» **EXERCISE**
I need the lines below from the one with "Where should I click to: Click the shield" down to the one with "You are a computer-use agent. The" reproduced exactly, both ends included, and nothing else.

» **MATERIALS PROVIDED**
Start of Block

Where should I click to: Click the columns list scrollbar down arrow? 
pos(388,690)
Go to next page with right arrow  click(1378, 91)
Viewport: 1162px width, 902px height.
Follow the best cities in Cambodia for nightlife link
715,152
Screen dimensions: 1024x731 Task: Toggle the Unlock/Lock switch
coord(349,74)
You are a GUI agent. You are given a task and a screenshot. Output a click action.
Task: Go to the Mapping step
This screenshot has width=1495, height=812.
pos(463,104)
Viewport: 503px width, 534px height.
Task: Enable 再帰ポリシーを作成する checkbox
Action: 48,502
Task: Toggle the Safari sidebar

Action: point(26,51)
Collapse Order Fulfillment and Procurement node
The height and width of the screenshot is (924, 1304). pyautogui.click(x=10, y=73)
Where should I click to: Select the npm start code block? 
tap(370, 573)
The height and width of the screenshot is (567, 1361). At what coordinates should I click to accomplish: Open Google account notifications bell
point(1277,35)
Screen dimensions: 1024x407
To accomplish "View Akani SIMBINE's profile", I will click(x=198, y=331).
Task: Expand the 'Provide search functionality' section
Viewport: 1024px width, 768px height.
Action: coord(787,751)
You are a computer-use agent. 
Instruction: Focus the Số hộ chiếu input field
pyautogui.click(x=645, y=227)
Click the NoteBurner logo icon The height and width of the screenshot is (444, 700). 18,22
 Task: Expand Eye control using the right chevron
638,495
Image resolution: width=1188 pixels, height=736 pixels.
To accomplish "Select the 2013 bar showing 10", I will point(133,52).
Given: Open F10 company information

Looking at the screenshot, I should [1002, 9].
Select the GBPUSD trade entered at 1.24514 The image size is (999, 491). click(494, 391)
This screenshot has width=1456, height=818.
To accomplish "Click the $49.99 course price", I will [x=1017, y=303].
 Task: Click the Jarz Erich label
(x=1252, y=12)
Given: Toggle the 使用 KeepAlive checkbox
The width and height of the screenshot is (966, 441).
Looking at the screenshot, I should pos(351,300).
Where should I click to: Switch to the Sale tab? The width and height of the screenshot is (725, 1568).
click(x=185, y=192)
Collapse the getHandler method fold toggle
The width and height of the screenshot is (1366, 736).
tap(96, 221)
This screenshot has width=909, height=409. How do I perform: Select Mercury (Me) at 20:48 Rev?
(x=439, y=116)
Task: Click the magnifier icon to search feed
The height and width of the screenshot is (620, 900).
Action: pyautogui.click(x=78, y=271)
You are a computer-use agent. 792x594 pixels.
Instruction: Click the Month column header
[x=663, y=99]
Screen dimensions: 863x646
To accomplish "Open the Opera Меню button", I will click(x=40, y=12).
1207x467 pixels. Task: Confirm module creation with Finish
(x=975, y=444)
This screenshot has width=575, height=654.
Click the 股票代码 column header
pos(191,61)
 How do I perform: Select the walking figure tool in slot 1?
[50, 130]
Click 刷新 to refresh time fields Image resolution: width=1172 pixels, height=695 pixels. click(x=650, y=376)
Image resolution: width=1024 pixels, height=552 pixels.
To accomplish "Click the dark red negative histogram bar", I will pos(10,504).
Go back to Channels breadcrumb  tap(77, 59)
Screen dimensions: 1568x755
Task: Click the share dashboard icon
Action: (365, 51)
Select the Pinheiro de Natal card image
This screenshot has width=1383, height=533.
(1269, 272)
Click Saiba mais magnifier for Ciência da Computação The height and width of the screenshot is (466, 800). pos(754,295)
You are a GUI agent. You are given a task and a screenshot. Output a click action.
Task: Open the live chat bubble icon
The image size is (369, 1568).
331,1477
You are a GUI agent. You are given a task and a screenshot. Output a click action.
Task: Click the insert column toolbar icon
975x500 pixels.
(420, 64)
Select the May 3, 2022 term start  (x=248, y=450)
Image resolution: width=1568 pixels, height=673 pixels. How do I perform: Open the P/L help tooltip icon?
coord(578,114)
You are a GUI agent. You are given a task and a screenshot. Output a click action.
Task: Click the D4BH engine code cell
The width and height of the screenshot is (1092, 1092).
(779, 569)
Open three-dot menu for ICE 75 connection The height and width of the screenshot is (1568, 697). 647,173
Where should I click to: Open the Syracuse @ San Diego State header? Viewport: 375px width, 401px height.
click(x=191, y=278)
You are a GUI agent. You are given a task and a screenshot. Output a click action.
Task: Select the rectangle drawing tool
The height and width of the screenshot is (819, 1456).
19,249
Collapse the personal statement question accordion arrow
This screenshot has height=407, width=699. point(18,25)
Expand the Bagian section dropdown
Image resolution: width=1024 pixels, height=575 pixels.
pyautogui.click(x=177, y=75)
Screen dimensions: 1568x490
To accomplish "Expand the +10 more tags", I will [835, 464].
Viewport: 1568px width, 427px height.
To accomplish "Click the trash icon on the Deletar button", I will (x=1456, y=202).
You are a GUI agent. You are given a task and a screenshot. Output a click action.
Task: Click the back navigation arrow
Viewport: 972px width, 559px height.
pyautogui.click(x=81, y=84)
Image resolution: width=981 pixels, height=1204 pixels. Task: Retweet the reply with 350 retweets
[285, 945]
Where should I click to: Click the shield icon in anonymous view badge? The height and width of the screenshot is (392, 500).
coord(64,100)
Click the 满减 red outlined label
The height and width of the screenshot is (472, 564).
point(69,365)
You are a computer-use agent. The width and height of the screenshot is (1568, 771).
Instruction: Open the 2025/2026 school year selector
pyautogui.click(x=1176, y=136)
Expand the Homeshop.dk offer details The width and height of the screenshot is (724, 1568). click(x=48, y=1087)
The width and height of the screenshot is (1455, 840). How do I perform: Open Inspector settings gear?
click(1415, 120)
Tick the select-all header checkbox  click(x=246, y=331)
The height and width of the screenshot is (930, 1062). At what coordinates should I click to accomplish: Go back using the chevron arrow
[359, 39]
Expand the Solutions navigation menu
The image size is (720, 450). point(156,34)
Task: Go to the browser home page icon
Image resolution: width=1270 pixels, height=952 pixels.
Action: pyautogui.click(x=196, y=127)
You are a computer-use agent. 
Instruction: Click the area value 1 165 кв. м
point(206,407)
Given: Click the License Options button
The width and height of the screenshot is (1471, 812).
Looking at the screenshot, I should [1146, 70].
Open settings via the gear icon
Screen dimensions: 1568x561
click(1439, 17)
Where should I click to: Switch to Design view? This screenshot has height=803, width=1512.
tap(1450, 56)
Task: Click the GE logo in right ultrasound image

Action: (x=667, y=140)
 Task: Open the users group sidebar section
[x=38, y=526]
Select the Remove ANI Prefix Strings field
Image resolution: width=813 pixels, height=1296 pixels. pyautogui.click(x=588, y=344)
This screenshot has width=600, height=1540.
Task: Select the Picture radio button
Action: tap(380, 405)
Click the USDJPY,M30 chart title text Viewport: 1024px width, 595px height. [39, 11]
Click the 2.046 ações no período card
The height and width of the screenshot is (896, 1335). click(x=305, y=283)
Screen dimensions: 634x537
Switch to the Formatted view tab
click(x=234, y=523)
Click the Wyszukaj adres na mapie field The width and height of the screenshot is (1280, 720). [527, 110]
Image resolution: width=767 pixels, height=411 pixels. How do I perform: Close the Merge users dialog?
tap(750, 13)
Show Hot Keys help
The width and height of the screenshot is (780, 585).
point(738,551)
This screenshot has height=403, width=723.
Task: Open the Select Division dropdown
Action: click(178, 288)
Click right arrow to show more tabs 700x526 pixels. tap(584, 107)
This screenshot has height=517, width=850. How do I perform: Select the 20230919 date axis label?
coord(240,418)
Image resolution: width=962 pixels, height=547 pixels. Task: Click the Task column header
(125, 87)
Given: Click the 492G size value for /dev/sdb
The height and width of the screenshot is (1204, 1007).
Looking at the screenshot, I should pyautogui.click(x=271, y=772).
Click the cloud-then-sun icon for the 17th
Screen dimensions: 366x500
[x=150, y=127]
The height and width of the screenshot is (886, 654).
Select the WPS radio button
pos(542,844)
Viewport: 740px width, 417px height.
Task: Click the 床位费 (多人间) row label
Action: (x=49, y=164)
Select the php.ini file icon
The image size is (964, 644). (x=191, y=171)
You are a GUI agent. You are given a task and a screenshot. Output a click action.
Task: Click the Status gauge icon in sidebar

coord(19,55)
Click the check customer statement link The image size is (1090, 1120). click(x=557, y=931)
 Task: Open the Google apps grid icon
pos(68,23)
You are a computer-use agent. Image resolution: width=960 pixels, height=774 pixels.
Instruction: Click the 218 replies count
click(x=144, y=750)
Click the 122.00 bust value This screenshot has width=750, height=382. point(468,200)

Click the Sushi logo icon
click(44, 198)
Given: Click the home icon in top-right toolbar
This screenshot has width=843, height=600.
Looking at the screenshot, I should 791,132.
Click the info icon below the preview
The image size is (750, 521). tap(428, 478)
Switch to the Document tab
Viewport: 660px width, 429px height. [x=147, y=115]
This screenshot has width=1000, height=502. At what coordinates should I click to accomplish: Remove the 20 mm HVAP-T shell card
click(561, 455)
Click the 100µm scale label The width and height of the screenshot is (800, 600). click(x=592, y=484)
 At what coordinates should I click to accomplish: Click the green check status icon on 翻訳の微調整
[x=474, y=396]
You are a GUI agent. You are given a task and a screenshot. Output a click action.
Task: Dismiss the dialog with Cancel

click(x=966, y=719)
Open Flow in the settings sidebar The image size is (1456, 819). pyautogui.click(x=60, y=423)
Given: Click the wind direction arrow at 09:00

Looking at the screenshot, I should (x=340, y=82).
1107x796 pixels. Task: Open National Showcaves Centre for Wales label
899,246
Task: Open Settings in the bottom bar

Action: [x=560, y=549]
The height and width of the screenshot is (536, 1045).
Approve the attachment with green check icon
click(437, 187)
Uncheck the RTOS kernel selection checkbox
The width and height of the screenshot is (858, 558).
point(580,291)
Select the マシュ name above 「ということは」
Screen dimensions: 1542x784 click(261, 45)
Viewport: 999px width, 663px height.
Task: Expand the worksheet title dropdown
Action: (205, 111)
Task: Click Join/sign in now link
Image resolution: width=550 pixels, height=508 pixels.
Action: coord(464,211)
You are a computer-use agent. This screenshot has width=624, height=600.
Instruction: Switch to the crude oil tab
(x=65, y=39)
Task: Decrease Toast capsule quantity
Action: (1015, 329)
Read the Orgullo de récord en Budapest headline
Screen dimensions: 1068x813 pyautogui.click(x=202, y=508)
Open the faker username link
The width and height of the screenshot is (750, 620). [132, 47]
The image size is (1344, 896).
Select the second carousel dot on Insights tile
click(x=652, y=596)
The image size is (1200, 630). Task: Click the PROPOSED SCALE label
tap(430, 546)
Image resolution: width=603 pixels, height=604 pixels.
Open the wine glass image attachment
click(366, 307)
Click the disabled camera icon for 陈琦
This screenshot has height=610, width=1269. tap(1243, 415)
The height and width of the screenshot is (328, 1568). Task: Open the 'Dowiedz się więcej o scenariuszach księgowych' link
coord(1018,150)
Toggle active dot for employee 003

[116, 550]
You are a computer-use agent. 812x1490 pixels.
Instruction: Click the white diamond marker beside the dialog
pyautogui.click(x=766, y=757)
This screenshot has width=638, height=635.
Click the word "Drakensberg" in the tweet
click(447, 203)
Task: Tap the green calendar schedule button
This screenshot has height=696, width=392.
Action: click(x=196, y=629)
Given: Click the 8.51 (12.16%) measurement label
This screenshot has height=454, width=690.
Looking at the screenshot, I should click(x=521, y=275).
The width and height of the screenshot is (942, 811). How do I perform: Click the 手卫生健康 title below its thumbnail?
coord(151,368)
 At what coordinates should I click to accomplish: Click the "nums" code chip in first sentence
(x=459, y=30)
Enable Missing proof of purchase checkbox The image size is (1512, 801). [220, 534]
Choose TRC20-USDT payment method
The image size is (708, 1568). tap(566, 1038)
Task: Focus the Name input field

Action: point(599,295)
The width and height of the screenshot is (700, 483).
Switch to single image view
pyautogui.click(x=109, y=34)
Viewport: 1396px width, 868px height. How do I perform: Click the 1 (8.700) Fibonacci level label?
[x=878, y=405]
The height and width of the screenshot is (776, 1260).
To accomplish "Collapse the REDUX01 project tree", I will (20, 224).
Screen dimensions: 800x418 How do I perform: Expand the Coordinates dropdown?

End of Block

» **OUTPUT**
Where should I click to: Click the shield icon in anonymous view badge? The height and width of the screenshot is (392, 500).
coord(64,100)
Click the 满减 red outlined label
The height and width of the screenshot is (472, 564).
point(69,365)
You are a computer-use agent. The width and height of the screenshot is (1568, 771).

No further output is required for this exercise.